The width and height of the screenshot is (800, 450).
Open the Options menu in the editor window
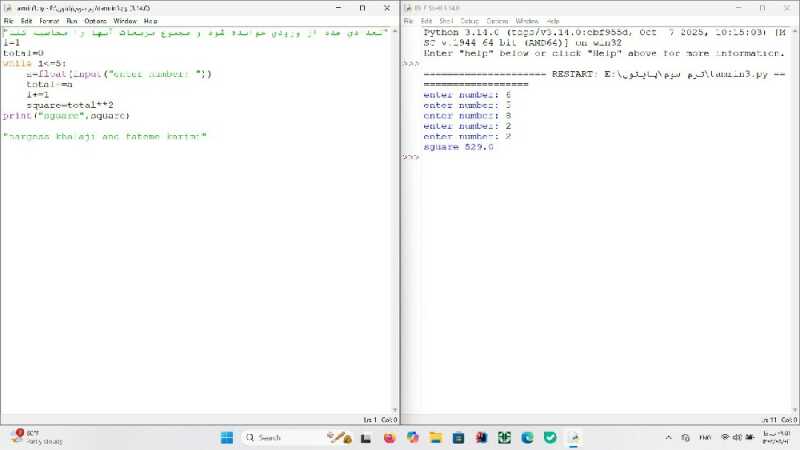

● ● ● ● ●

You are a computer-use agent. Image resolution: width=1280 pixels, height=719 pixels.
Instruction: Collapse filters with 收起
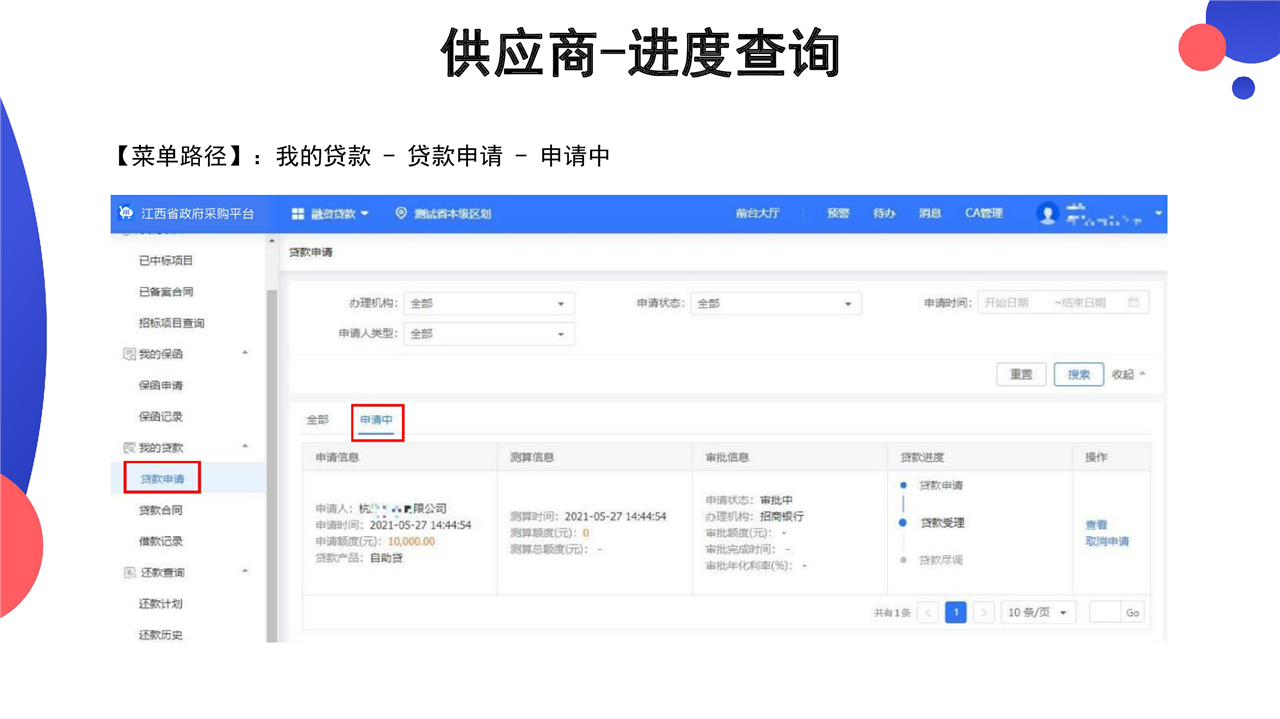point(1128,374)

● ● ● ● ●

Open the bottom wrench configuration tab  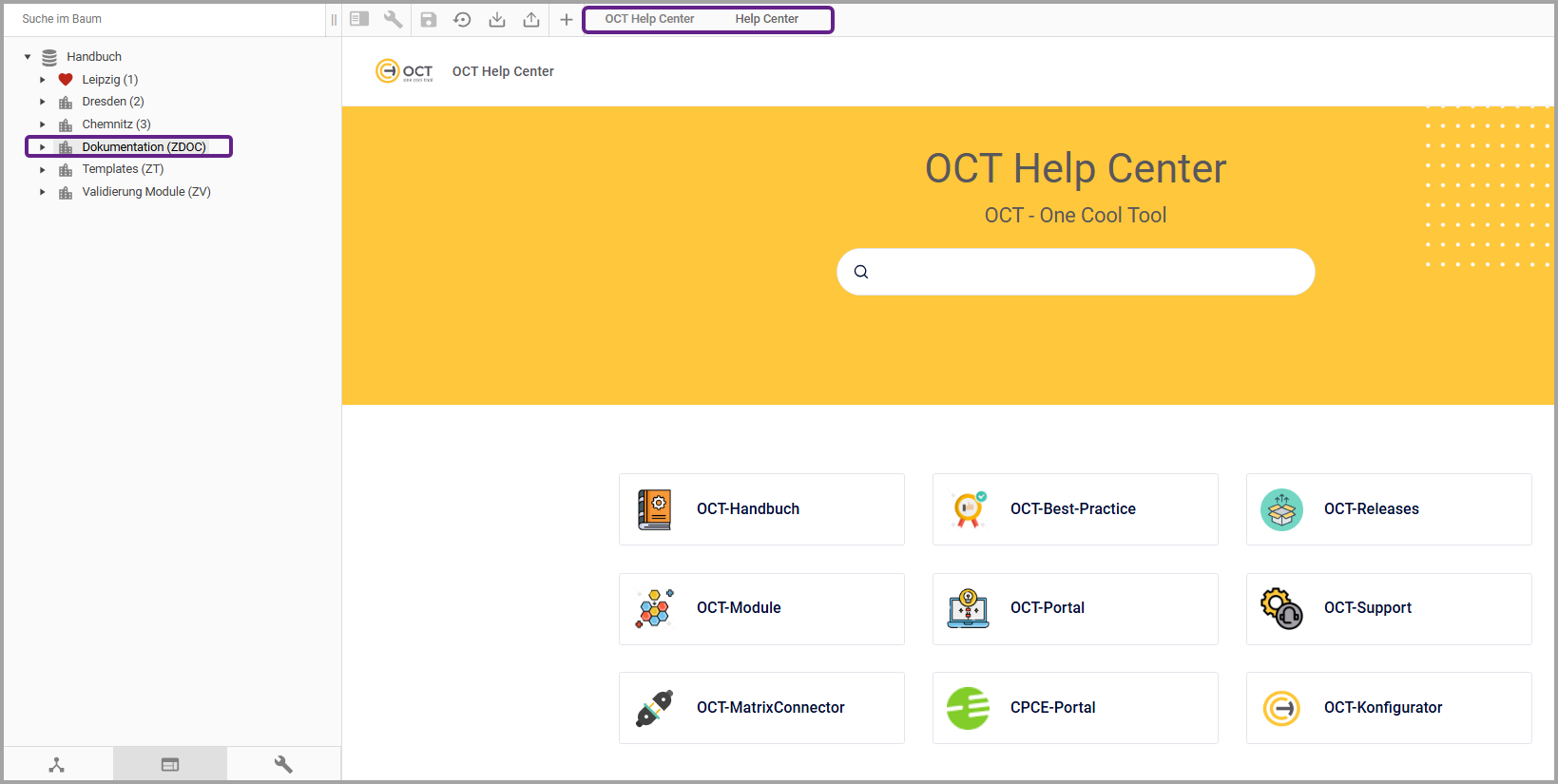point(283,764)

● ● ● ● ●

Exercise >> Rewrite the records starting at the line containing "The width and" and ending at the line containing "Open the Options menu in the editor window", swapping "Options" for "View" and leaving everything else as it is. Give only those lines.

Task answer >>
The width and height of the screenshot is (800, 450).
Open the View menu in the editor window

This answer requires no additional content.